First, the original code is refactored as functions for reference. Long type and numpy were not available on my current workstation but were not necessary to process the example data. A transpose and substituting generator are used to produce an alternative proof of concept. It is elaborated to include a "first qualified value or default to 0" rule because the original algorithm did not clean the first row and propagates unqualified values in a column until a qualified value occurs.

I've included a demo at the end that shows why a list comprehension fails since It does not alter the table in place.

#original code refactored as functions
data = [[0, -1, 2], [7, 8.1, -3], [-8, 5, -1], ['N', 7, -1]]
print("data: ", data)
def unnumeric_or_neg(z):
    return not isinstance(z, (int, float)) or z < 0

def clean1 (data,unqal):
    m, n = 4,3
    for i in range(1, m):
        for j in range(n):
            if unqal(data[i][j]) :
                data[i][j] = data[i-1][j]
clean1(data,unnumeric_or_neg)
print("result is in data", data)
#refresh data
data = [[0, -1, 2], [7, 8.1, -3], [-8, 5, -1], ['N', 7, -1]]
#help functions and another approach
def comp_transpose(t):
    "transpostion of rectangular table"
    return [[r[j] for r in t] for j,_ in enumerate(t[0])]

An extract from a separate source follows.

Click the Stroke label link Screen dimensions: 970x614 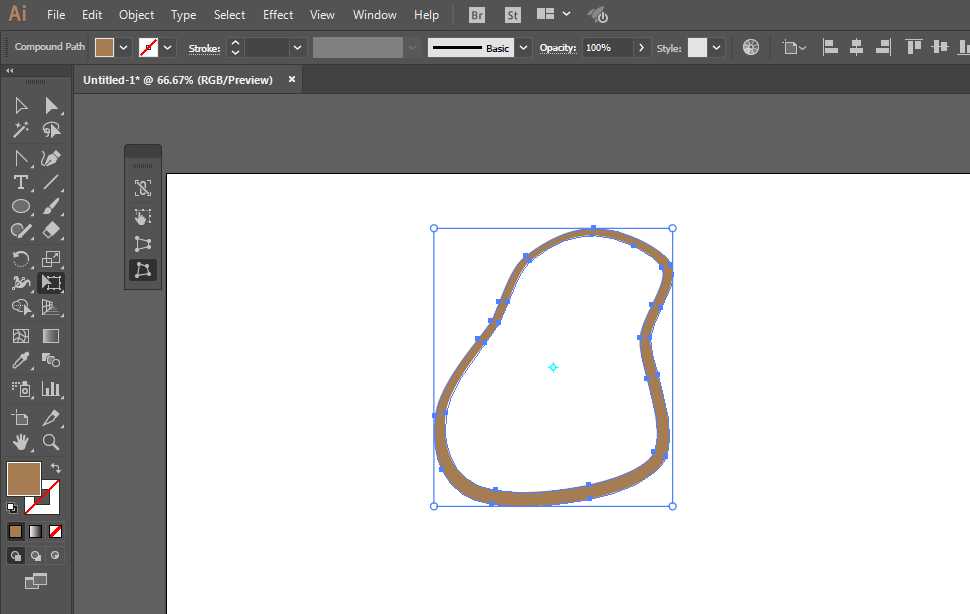pos(204,48)
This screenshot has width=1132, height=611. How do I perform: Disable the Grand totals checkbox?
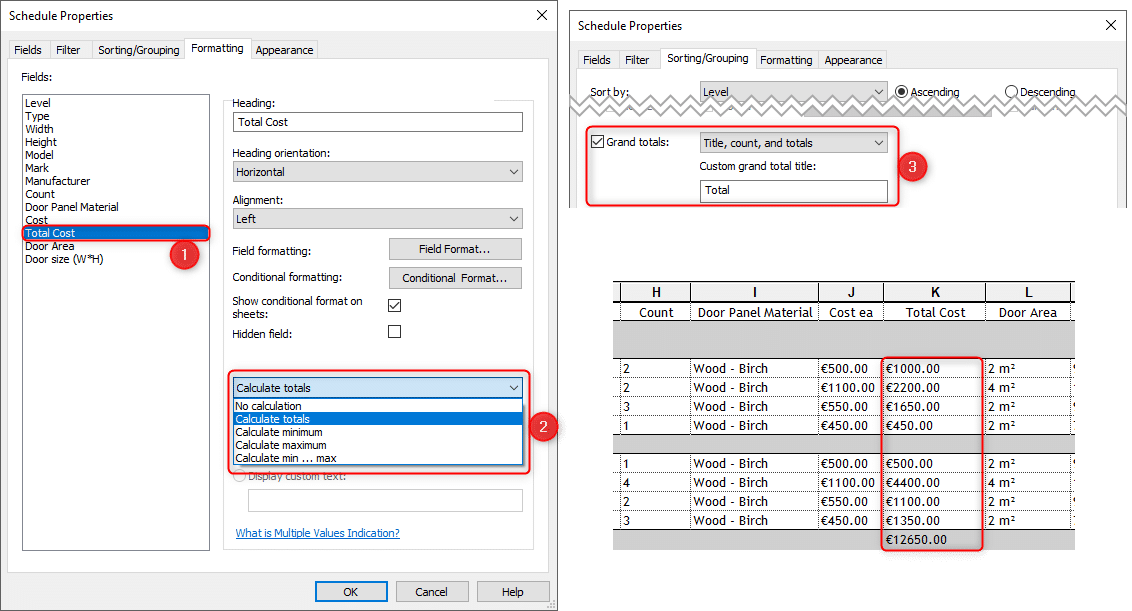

def sub_last_qal(lst,unqal):
    last_qual=0
    for (n,x) in enumerate(lst):
        if unqal(x):
            yield last_qual
        else:
            last_qual = x
            yield x
def clean2(data,unqal):
    data_t = comp_transpose(data)
    data_aug = [list(sub_last_qal(col,unqal)) for col in data_t]
    return [data[0],]+comp_transpose(data_aug)[1:]
print("2 step similar result",clean2(data,unnumeric_or_neg))
def first_qal(lst,unqal):
    """given a list return the first qualifying value given
    negative test unqal is set in scope"""
    for x in lst:
        if not unqal(x):
            return x
    return 0
def clean3(data,unqal):
    data_t = comp_transpose(data)
    data_aug = [list(sub_last_qal([first_qal(col,unqal),]+col,unqal)) for col in data_t]
    return comp_transpose(data_aug)[1:]
cn3 = clean3(data,unnumeric_or_neg)
print("augmented first qual rule ",cn3)

def first_qal_row(data_c,unqual):
    return [ first_qal(vlist,unqual) for vlist in comp_transpose(data_c)]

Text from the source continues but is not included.